Seit Monaten ist die Bildung einer neuen Wirtschaftsfördergesellschaft im Landkreis Uckermark in der Diskussion. Nach den gescheiterten Versuchen der einstigen Wirtschaftsfördergesellschaft und dem Haus der Wirtschaft, die Ansiedlung zu lotsen und die anwesende Wirtschaft zu unterstützen, soll nun zukünftig die Investor Center Uckermark GmbH – ICU diese Aufgabe übernehmen.
Jens Koeppen dazu: „Ich begrüße es sehr, dass die Wirtschaftsförderung in der Uckermark nun endlich den Stellenwert einnehmen soll, den sie verdient. Viel zu lange wurde zaghaft und unprofessionell experimentiert und sich nicht den wahren Herausforderungen gestellt. Jahrzehntelang hat die Wirtschaftsförderung im Landkreis nicht gegriffen und vielleicht ist das auch ein Grund dafür, dass es bei dem nun vorliegenden neuen Konzept anfangs mehr Fragen als Antworten gab und dass mehr Transparenz und Kommunikation eingefordert wurde.

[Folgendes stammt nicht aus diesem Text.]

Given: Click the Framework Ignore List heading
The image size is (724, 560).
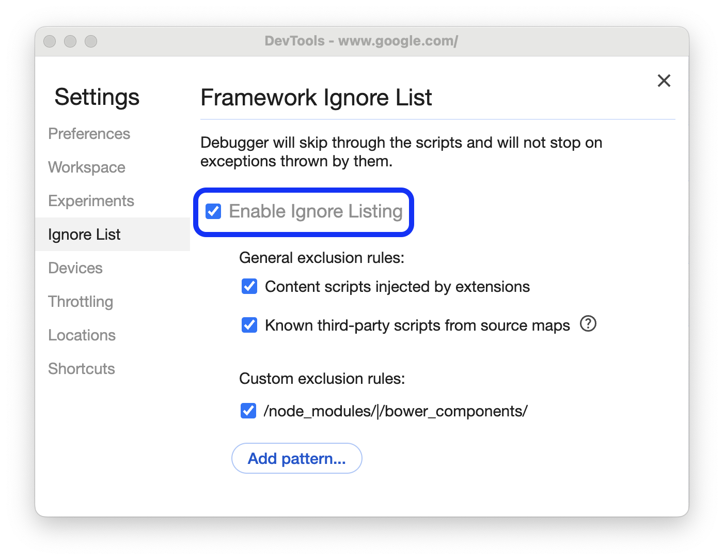Looking at the screenshot, I should click(x=316, y=98).
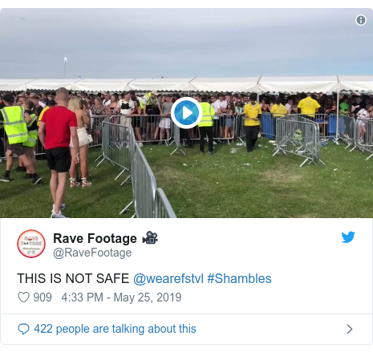Open the #Shambles hashtag
This screenshot has height=352, width=373.
239,278
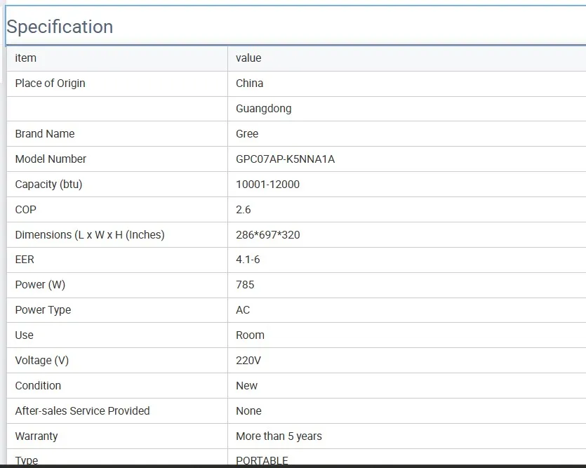Click the dimensions value 286*697*320
This screenshot has width=586, height=468.
[267, 235]
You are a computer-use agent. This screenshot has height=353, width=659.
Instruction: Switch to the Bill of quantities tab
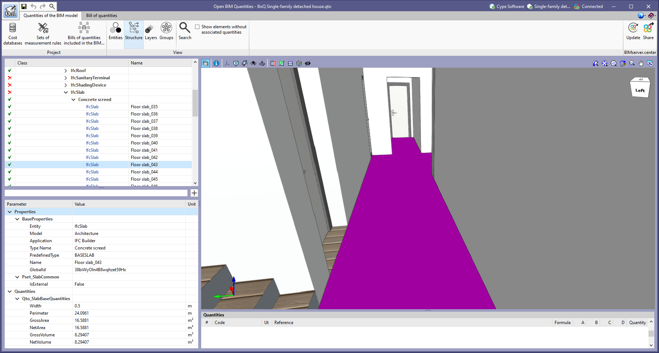click(101, 16)
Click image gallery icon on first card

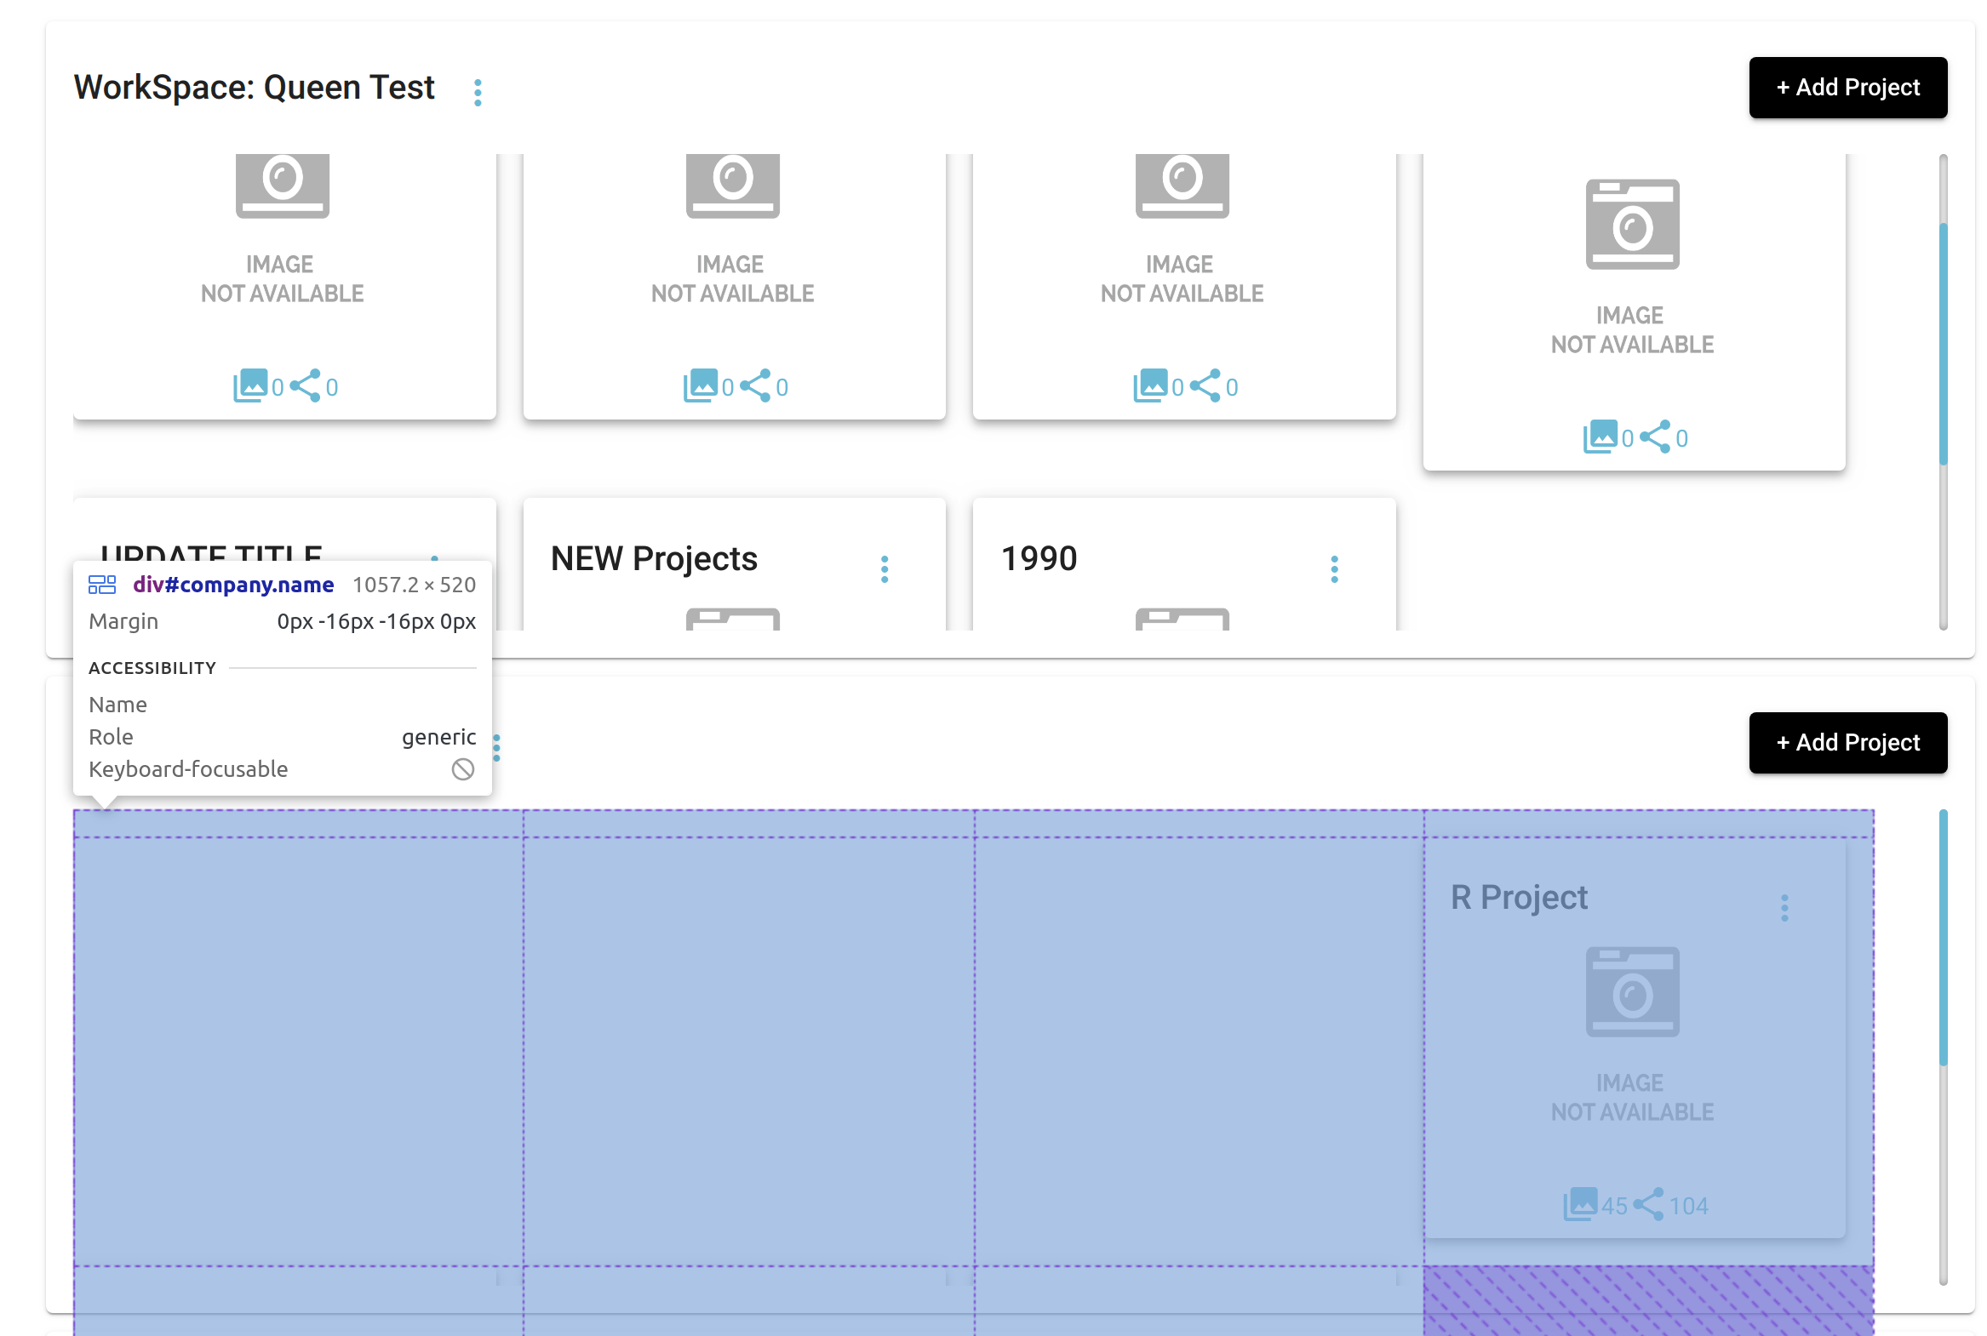click(x=250, y=386)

Nun soll ICU – die neue Gesellschaft – auf den Weg gebracht werden. Ich begrüße sehr diese neue Entwicklung und das Engagement der Wirtschaft, der Verbände und der Politik jetzt die richtigen Weichen zu stellen und die Potentiale unserer Region zu nutzen.
Und diese Potentiale sind ohne Zweifel vorhanden. Allein die Branchenvielfalt ist beachtlich. Von der Erölverarbeitung über die Papierherstellung, der Metallverarbeitung und dem Armaturenbau, der Erzeugung von Erneuerbaren Energien, besonders aus Wind, Sonne und Biomasse, haben wir viele Branchen in unserer Region, die im nationalen und sogar internationalen Wettbewerb ganz weit oben mitmischen. Unsere Landwirtschaft ist die produktivste im gesamten Land Brandenburg und die nachhaltige Holzverarbeitung ist ebenfalls eine Vorzeigebranche. Wenn wir noch das Leistungsvermögen im Gesundheits-, Pflege- und Erholungsbereich ausschöpfen und kontinuierlich ausbauen, haben wir alles in allem ein durchaus gutes wirtschaftliches Potential und das alles bei den besten Umweltwerten in Deutschland und in einer Region, die alle Großschutzgebietstypen, wie Nationalpark, Biosphärenreservat sowie Naturpark, in einer Region aufweist. Und wenn wir das endlich als Chance begreifen und nicht als Gegensatz, dann meistern wir auch die Herausforderungen der Zukunft.
Die Kernaufgabe der kreislichen Entwicklung liegt in der Stärkung des Wirtschaftsstandortes Uckermark. Dabei muss die neue Gesellschaft ICU das Augenmerk zum einem auf den Ausbau der Standortvorteile und der Entwicklung von Branchenschwerpunkten legen, aber insbesondere auch auf die Bestandspflege. Die Wahrung, Verbesserung und der Ausbau des vorhandenen Potentials ist neben der Ansiedlungsoffensive und des regionalen Marketings aus meiner Sicht die wichtigste Aufgabe. Dabei spielen die Kommunen eine entscheidende Rolle und müssen daher von Anfang an eng eingebunden werden.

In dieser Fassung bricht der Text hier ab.